Exercise materials
----------
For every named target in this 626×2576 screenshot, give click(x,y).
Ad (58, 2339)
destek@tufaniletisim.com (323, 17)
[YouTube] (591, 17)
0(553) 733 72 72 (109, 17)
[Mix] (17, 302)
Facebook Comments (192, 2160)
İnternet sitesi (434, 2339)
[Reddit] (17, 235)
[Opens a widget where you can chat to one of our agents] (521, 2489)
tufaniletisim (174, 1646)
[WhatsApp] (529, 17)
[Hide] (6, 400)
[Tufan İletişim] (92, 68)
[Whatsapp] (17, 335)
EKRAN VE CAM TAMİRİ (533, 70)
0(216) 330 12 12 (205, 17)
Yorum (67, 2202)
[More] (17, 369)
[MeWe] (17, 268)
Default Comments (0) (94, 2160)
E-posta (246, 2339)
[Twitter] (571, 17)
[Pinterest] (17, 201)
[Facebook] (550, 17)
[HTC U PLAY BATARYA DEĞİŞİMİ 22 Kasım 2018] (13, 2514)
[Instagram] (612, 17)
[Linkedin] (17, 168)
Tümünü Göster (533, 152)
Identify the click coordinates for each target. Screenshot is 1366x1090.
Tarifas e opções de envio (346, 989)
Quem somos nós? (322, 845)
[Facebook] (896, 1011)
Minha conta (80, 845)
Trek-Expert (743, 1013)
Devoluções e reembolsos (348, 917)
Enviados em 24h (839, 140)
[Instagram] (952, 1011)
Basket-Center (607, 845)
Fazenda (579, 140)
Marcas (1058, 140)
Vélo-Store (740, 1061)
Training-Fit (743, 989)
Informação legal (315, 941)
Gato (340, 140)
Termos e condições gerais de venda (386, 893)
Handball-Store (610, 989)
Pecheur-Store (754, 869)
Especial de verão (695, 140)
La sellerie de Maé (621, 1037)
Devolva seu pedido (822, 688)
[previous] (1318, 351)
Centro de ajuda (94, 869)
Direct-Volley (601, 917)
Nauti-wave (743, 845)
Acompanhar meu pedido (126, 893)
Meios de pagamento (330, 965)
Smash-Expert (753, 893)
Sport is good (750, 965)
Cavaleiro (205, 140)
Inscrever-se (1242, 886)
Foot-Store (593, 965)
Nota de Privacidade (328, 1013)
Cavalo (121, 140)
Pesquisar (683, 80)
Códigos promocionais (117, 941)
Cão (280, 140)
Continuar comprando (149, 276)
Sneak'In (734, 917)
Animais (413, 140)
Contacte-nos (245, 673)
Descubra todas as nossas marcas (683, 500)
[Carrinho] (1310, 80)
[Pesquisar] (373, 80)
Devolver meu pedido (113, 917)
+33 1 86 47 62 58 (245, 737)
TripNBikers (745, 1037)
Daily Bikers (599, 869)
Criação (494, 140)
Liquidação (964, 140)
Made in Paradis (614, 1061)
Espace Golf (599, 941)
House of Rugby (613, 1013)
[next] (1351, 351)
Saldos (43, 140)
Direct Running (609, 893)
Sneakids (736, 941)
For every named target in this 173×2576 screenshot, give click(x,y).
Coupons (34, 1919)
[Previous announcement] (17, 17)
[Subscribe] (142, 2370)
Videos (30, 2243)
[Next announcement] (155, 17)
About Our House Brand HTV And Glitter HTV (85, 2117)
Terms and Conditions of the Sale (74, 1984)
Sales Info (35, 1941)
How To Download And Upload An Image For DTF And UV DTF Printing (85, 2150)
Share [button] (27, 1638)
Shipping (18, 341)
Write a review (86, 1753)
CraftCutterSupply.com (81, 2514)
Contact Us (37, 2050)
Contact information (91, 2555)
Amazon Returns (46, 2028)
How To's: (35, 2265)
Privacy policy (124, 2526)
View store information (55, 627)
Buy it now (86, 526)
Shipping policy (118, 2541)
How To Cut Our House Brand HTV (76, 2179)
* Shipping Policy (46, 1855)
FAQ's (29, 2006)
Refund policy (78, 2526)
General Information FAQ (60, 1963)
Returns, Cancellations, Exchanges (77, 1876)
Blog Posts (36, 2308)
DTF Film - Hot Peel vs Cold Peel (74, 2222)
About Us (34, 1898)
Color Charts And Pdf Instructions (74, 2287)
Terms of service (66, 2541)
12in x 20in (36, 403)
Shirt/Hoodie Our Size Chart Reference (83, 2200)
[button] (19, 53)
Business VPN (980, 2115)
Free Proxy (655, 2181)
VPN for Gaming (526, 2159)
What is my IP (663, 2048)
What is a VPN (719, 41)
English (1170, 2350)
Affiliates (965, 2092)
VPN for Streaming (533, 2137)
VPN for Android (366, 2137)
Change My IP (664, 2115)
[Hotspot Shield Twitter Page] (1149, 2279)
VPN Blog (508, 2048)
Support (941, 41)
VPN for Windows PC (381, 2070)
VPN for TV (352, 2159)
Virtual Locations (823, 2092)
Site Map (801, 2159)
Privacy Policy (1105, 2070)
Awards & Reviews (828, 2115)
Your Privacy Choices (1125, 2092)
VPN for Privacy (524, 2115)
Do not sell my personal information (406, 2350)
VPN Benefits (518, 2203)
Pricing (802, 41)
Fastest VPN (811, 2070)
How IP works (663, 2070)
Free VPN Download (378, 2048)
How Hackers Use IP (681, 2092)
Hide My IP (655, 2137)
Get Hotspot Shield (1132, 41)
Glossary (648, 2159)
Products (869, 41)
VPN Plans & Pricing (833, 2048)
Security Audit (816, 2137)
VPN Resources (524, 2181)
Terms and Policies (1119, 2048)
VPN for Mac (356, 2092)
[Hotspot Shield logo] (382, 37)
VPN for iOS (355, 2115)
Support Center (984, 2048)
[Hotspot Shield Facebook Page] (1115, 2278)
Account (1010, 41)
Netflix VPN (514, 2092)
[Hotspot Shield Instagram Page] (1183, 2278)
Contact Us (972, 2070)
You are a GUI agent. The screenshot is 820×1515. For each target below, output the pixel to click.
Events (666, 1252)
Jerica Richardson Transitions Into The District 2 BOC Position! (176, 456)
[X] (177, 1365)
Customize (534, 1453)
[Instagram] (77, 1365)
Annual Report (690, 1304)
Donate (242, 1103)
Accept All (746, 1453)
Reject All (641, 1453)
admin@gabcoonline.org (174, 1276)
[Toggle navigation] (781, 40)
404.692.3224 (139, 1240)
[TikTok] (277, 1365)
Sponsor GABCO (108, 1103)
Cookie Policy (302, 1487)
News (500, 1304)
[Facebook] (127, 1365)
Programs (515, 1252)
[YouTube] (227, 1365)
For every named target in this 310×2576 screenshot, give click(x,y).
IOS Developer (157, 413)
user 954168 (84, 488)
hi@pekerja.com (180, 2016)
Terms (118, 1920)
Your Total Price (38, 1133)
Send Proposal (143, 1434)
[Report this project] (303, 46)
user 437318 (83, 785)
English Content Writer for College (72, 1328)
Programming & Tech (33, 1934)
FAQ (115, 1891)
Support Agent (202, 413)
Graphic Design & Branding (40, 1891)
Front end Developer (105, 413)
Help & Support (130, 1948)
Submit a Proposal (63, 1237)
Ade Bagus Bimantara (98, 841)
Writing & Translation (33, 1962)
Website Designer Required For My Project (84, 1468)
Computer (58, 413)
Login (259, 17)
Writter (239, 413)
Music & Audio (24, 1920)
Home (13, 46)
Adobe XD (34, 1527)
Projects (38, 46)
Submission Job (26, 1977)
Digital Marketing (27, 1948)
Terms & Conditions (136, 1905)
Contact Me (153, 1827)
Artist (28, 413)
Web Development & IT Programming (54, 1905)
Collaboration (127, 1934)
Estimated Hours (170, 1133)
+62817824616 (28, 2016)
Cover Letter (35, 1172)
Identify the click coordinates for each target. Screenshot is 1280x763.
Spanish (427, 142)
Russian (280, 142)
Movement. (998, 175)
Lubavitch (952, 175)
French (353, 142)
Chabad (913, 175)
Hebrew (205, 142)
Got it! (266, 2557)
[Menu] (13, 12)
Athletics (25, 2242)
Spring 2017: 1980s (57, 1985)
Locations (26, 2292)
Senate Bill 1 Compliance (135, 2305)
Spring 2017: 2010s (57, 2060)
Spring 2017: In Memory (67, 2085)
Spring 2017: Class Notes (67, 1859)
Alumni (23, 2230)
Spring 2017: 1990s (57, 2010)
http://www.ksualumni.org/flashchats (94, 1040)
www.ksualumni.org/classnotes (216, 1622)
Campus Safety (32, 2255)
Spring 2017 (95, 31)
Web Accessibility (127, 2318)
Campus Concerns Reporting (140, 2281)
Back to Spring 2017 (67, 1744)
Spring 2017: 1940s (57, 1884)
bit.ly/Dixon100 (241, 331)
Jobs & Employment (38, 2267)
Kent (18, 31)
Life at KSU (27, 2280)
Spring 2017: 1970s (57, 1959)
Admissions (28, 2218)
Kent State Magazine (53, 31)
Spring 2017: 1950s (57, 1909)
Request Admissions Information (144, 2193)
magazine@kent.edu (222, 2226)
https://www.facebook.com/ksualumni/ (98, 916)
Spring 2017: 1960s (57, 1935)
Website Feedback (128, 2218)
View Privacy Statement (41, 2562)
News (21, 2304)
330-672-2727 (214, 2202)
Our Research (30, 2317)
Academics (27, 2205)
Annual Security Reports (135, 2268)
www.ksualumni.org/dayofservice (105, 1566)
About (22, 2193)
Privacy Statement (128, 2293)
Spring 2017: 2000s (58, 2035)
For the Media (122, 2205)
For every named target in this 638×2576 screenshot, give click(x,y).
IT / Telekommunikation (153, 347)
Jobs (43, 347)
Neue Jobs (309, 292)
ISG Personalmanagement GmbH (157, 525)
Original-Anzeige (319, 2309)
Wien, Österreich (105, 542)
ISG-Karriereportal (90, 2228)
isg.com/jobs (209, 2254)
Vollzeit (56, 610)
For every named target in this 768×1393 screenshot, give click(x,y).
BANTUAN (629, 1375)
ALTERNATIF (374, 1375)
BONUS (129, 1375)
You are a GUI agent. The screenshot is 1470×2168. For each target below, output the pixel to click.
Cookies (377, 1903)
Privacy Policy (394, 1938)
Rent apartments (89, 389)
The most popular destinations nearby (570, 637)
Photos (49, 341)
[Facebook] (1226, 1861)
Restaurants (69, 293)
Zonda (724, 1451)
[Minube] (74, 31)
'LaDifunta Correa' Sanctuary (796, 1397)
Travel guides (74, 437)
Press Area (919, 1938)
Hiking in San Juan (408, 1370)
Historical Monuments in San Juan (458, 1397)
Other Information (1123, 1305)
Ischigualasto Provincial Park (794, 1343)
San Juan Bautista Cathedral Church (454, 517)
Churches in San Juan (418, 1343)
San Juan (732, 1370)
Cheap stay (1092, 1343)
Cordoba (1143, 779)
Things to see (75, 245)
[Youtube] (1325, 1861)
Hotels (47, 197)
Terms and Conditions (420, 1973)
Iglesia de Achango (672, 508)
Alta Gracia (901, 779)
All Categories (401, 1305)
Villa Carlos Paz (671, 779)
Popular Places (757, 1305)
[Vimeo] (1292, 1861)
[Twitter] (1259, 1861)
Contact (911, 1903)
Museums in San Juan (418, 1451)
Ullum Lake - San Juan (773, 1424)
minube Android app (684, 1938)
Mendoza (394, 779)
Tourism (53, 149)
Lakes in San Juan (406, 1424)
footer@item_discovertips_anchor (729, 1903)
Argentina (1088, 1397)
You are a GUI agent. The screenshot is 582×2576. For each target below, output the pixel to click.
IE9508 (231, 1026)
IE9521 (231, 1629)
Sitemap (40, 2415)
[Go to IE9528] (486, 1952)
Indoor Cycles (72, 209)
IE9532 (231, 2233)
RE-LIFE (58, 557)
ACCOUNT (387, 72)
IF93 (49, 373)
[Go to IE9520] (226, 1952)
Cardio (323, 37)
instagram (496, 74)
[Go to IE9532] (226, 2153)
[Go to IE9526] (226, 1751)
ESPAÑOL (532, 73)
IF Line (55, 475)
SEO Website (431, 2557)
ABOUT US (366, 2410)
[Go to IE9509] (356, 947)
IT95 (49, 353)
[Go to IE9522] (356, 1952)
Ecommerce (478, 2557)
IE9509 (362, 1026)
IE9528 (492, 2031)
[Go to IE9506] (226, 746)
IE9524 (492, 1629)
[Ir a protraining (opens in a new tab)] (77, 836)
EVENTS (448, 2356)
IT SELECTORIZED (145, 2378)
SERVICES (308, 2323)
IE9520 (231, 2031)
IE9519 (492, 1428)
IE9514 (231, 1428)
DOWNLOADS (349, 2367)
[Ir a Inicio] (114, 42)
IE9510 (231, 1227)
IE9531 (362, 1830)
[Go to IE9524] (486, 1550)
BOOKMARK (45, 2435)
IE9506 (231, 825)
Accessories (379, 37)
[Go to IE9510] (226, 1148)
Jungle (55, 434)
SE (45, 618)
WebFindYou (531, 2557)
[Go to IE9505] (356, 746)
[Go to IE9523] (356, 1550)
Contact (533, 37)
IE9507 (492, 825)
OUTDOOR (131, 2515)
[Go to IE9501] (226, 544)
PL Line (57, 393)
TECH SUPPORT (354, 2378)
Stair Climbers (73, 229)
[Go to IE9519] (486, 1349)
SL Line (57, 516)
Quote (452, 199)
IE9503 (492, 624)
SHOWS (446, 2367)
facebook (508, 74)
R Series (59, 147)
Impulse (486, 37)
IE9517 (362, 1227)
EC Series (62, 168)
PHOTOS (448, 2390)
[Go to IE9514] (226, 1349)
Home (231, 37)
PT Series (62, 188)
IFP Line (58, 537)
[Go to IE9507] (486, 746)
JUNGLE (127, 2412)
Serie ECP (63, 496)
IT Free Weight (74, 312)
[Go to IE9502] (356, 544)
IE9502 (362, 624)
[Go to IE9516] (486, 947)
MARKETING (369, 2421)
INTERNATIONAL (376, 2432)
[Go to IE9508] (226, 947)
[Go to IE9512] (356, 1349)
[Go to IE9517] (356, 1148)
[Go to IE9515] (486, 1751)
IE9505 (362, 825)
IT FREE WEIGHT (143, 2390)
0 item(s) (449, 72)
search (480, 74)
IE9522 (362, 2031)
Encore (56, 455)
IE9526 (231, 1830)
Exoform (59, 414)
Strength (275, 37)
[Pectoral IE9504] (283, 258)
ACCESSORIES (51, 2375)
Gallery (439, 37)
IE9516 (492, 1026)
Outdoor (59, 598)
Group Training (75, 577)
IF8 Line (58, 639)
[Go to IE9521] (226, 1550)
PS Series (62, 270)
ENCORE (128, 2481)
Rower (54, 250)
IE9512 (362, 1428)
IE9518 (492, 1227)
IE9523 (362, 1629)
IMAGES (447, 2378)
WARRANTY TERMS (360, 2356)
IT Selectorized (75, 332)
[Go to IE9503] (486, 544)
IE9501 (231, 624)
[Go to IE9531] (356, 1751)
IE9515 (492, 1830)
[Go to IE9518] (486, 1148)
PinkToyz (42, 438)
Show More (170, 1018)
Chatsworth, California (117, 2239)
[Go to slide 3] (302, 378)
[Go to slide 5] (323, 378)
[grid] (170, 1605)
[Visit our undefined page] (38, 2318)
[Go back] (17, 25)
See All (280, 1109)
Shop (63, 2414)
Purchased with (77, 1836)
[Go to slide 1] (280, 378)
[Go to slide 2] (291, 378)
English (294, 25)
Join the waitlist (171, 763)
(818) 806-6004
----------
Problem details
Send back an exact copy of only the lines from the line with "IE9532 (231, 2233)" up to and including the line with "SHOWS (446, 2367)" in the data above.

Output for this task
IE9532 (231, 2233)
RE-LIFE (58, 557)
ACCOUNT (387, 72)
IF93 (49, 373)
[Go to IE9520] (226, 1952)
Cardio (323, 37)
instagram (496, 74)
[Go to IE9532] (226, 2153)
[Go to IE9526] (226, 1751)
ESPAÑOL (532, 73)
IF Line (55, 475)
SEO Website (431, 2557)
ABOUT US (366, 2410)
[Go to IE9509] (356, 947)
IT95 (49, 353)
[Go to IE9522] (356, 1952)
Ecommerce (478, 2557)
IE9509 (362, 1026)
IE9528 (492, 2031)
[Go to IE9506] (226, 746)
IE9524 (492, 1629)
[Ir a protraining (opens in a new tab)] (77, 836)
EVENTS (448, 2356)
IT SELECTORIZED (145, 2378)
SERVICES (308, 2323)
IE9520 (231, 2031)
IE9519 (492, 1428)
IE9514 (231, 1428)
DOWNLOADS (349, 2367)
[Ir a Inicio] (114, 42)
IE9510 (231, 1227)
IE9531 (362, 1830)
[Go to IE9524] (486, 1550)
BOOKMARK (45, 2435)
IE9506 (231, 825)
Accessories (379, 37)
[Go to IE9510] (226, 1148)
Jungle (55, 434)
SE (45, 618)
WebFindYou (531, 2557)
[Go to IE9505] (356, 746)
[Go to IE9523] (356, 1550)
Contact (533, 37)
IE9507 (492, 825)
OUTDOOR (131, 2515)
[Go to IE9501] (226, 544)
PL Line (57, 393)
TECH SUPPORT (354, 2378)
Stair Climbers (73, 229)
[Go to IE9519] (486, 1349)
SL Line (57, 516)
Quote (452, 199)
IE9503 (492, 624)
SHOWS (446, 2367)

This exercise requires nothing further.